Task goal
Which lines in the rows below contain the word "coordinates"? Copy out each of them.

[Start of Provided material]

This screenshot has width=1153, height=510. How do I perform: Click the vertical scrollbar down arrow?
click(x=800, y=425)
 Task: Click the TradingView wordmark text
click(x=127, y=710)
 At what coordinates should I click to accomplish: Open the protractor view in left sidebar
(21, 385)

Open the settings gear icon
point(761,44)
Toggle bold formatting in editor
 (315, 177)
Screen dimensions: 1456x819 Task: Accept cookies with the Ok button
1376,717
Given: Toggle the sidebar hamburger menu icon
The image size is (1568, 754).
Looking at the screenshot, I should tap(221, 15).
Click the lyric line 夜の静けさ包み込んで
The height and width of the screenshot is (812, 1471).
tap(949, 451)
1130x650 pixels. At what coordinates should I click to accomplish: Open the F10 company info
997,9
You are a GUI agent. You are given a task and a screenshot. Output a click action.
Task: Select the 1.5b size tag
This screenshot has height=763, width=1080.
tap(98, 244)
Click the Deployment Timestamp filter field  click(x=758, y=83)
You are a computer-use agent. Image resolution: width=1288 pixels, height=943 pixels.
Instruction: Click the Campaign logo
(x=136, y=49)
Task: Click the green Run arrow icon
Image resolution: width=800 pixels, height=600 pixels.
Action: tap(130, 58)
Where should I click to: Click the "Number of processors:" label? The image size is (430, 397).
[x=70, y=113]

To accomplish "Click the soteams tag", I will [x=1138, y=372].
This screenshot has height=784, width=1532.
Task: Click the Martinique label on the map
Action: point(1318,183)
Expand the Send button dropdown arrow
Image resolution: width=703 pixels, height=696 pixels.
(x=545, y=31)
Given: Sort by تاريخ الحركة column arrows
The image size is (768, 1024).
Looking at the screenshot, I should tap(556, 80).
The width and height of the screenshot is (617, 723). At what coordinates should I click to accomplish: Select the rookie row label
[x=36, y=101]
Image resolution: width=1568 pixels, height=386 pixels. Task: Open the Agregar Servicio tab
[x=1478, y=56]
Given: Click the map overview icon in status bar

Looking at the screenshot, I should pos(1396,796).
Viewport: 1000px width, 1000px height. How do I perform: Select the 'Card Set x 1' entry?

[End of Provided material]

Answer to the task
 At what coordinates should I click to accomplish: Open the protractor view in left sidebar
1130x650 pixels. At what coordinates should I click to accomplish: Open the F10 company info
The width and height of the screenshot is (617, 723). At what coordinates should I click to accomplish: Select the rookie row label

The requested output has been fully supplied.